> _Tasks and exercises_:
#1 In the doorbell wiring discussion below, how high does JimS plan to mount the equipment in the wiring closet?
#2 Carry on the doorbell wiring discussion below from its last sentence, before the material.

It's easier to pull wire while things are open, or at least leave some conduit in place.
 
It'd be wise to pull both CAT5 and regular 2-wire doorbell wire.  And to have the doorbell wire AND transformer positioned somewhere it'd be convenient to eventually wire up for Ethernet.  Better to home-run CAT5 *and* doorbell wire from the bell location back to a central point that also has your networking.  There are some wallbox doorbell transformers that would allow putting it right behind the bell.  This is not ideal if you also want home-run CAT5 or other integrated control.
 

JimS

Active Member
Bill,
 
Thanks for the pointers.  I think I have all that covered.  I am running everything like this back to a "wiring closet".  In this case the walls are high so am planning to put the equipment high on an interior wall.  High enough to be out of the way but not too high to make it difficult to get to when needed - I think about 8 - 10' would be good.  8' step ladder will allow simple access.
 
My main question is what to do on the exterior.  A normal doorbell would just have a small hole for wire behind the button.  Since I am running more wires a box would be handy but doesn't look as clean.  In my bathroom I used a doorbell button and drilled a hole in a blank standard box cover plate.  Worked well and looks reasonable.  But no weather issues there.  The doorbell is under a canopy so fairly well protected so could do that but looking for ideas and other options.
 
If I run a conduit that allows me to change out the wire but I still need a way to terminate it on the exterior in a box or something.
 

pete_c

Guru
Personally I would put a box there where the button will be.   
 
Here had to offset the video doorbell to mounting it on brick and passing the wire from the wood frame that was enclosing a glass side panel.  It is right next to the brick such that I was able to hide wires.

> _Given material_:
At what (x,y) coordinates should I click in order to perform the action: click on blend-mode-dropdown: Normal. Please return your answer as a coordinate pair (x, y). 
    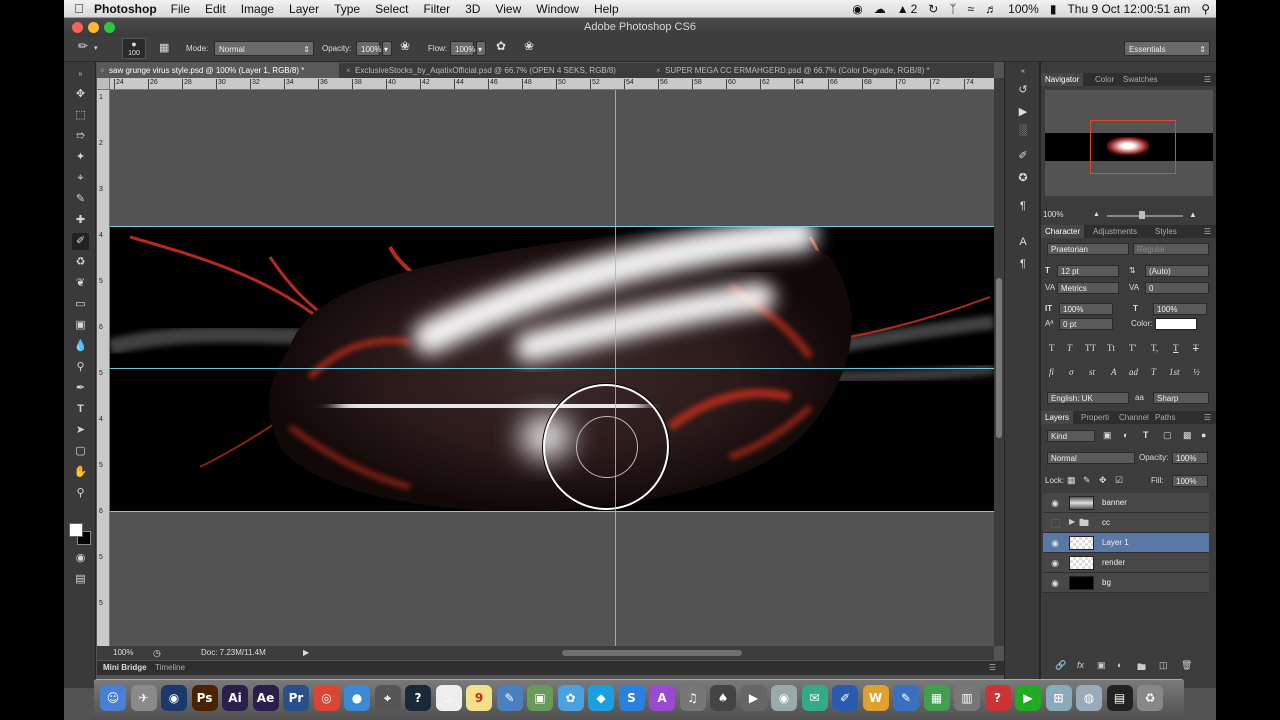
    Looking at the image, I should click on (1091, 458).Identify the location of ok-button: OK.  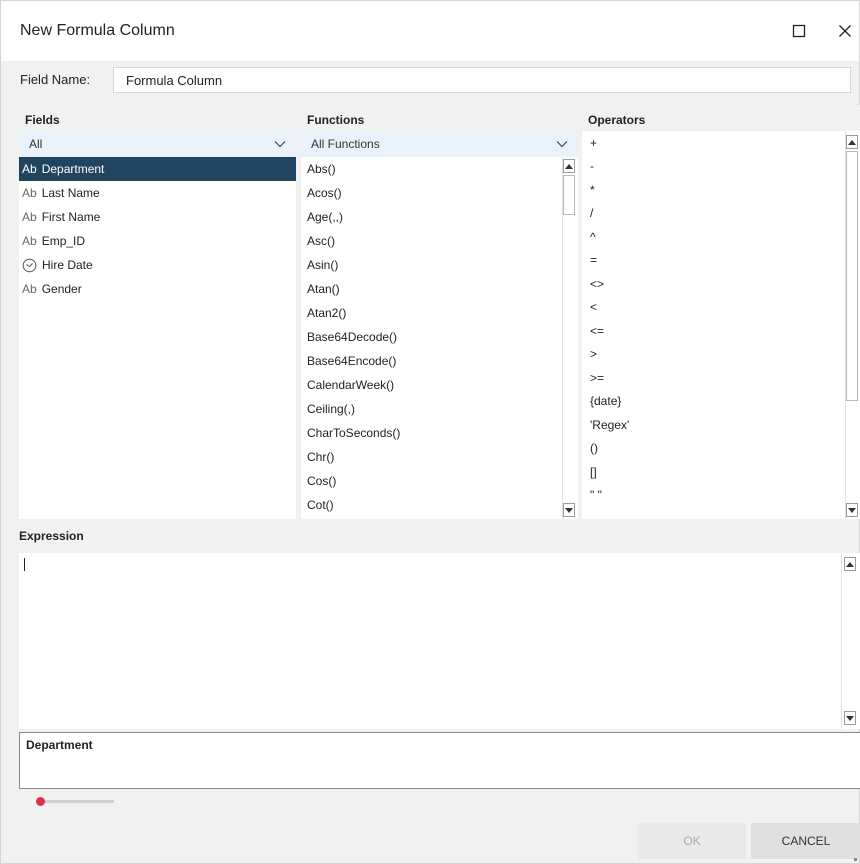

> _Activity answers_:
#1 About 8 to 10 feet up, high on an interior wall.

#2
In your case for future use I would use an electrical box to home run the wires to then cover it with a matching color of brick / siding.
 

JimS

Active Member
Pete,  Not following you...  If I cover the box with brick/siding how do I get to it?  Maybe a picture would help me.
 

sic0048

Senior Member
pete_c said:
Personally I would put a box there where the button will be.   
 
Here had to offset the video doorbell to mounting it on brick and passing the wire from the wood frame that was enclosing a glass side panel.  It is right next to the brick such that I was able to hide wires.  
 
In your case for future use I would use an electrical box to home run the wires to then cover it with a matching color of brick / siding.
 
I guess it comes down to the structure as many times doors are surrounded by side windows etc and the doorbell is actually mounted on the door trim vs on a wall.
 
I would also be worried that a one gang box would be bigger than a lot of the doorbell cameras out there today.  A wired doorbell station would likely be larger, but any of the wireless doorbell cameras are pretty thin.
 

pete_c

Guru
 If I cover the box with brick/siding how do I get to it? 
 
You do not cover it.  
 
or just pull cat5e and a 2 wire doorbell cable through the siding or brick.
 
Here last three homes had side glass panels framed by wood and all of them had doorbell wire running inside of the wood framing of the side glass panel. All of the houses were brick and the side panels were adjacent to the brick.
 
I had issues with the doorbell button / wires for the regular doorbell.  So in current home the frame of the side panel with the doorbell buttons was adjacent to brick such that the doorbell is mounted in the corner.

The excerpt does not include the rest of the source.